Barcelona bez zwycięstwa – Benfica z karnym?
Spotkanie Benfica – Barcelona zakończyło się zwycięstwem Dumy Katalonii, która decydującą bramkę zdobyła w doliczonym czasie gry. Orły z Lizbony dwukrotnie prowadziły dwoma golami, ale Blaugrana odwróciła losy meczu na swoją korzyść. Jak zakończone starcie ocenił Bruno Lage, trener ekipy z Estadio da Luz?
– Jestem bardzo sfrustrowany wynikiem, ale też jestem bardzo dumny z występu. Jestem dumny z tego, że kibice wspierali drużynę od początku do końca. Teraz musimy patrzeć w przyszłość, wyciągać wnioski z wyniku, wyciągać wnioski z ostatniej minuty meczu. Wyciągnąć wnioski i iść dalej. Takiej mentalności chcę, tak chcę grać, tak chcę podchodzić do meczów – stwierdził trener gospodarzy.
– Ten występ dodaje nam pewności siebie, żałujemy tylko, że nie… Remis byłby bolesny, biorąc pod uwagę sposób, w jaki graliśmy, sposób, w jaki zdobyliśmy bramkę i sposób, w jaki ją straciliśmy. Przegrana jest jeszcze bardziej bolesna, ale nie ma czasu na żale To moment na naukę, ponieważ w meczach Ligi Mistrzów chodzi o wynik i musimy mieć to doświadczenie, aby odpowiednio reagować w takich momentach – powiedział.
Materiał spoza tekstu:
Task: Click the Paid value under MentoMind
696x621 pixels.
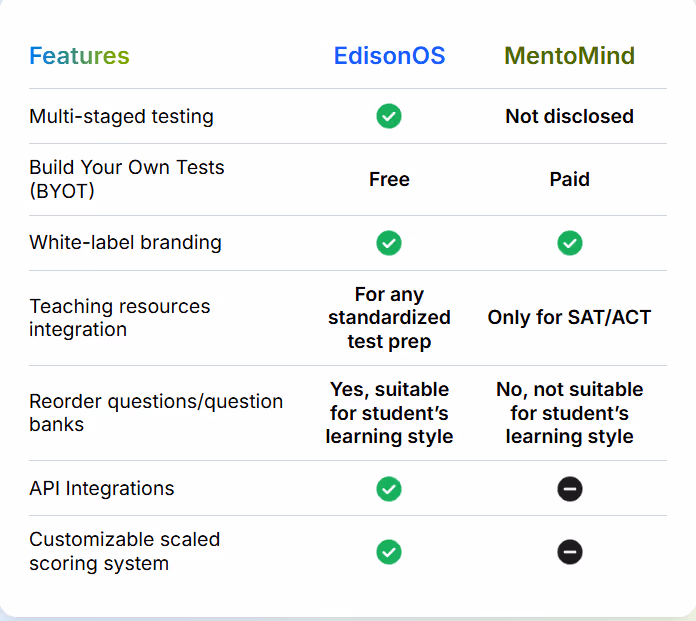Action: [x=569, y=179]
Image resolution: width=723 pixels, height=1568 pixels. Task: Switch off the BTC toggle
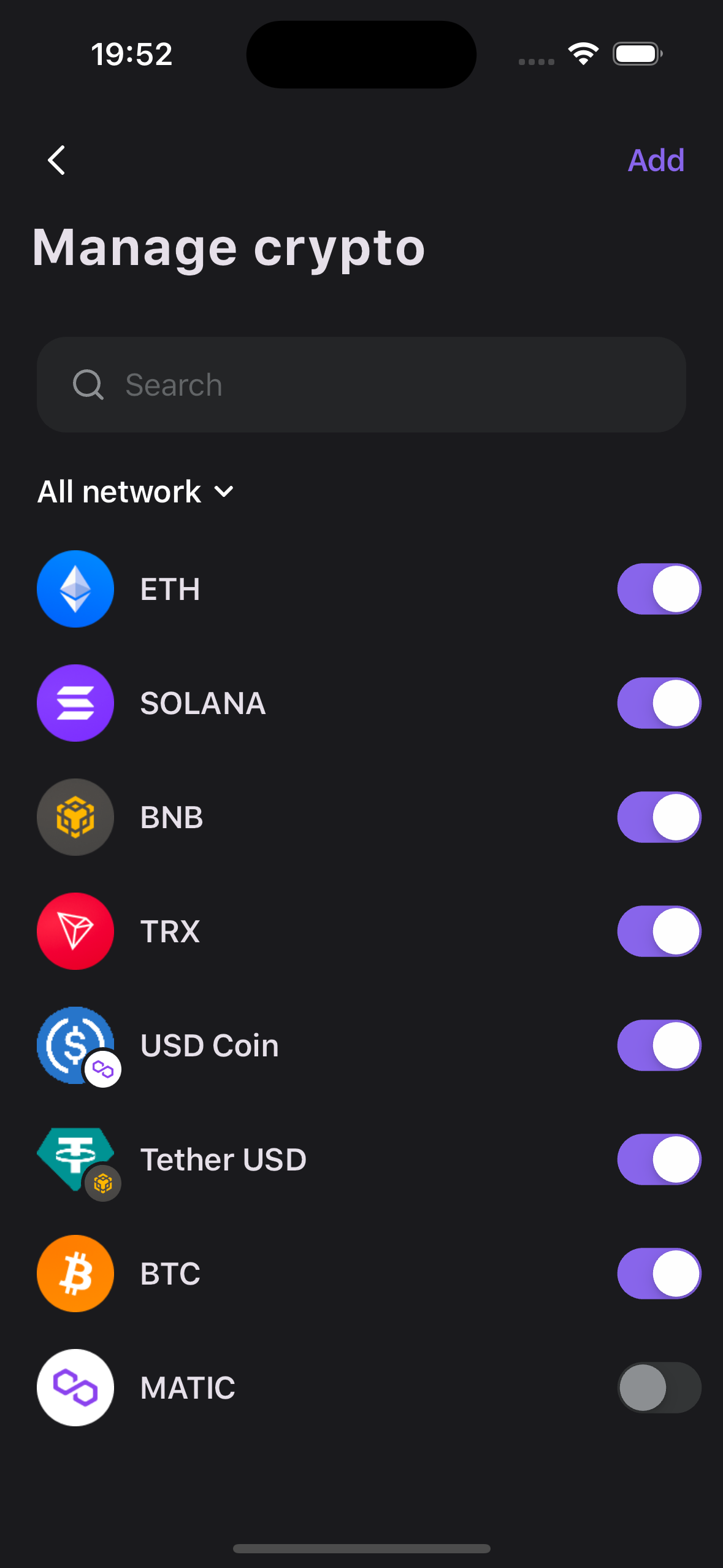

Jak Bruno Lage ocenił postawę sędziego? – To, co mogę powiedzieć o arbitrze, jest następujące: jeśli zastosowano kryteria dla innych karnych, to i ten karny powinien zostać przyznany. Taka jest moja opinia po obejrzeniu nagrań, po obejrzeniu drugiego rzutu karnego Barcelony,, ale przede wszystkim na podstawie opinii różnych ekspertów sędziowskich, którzy się z nami zgadzają – zakończył szkoleniowiec Benfiki.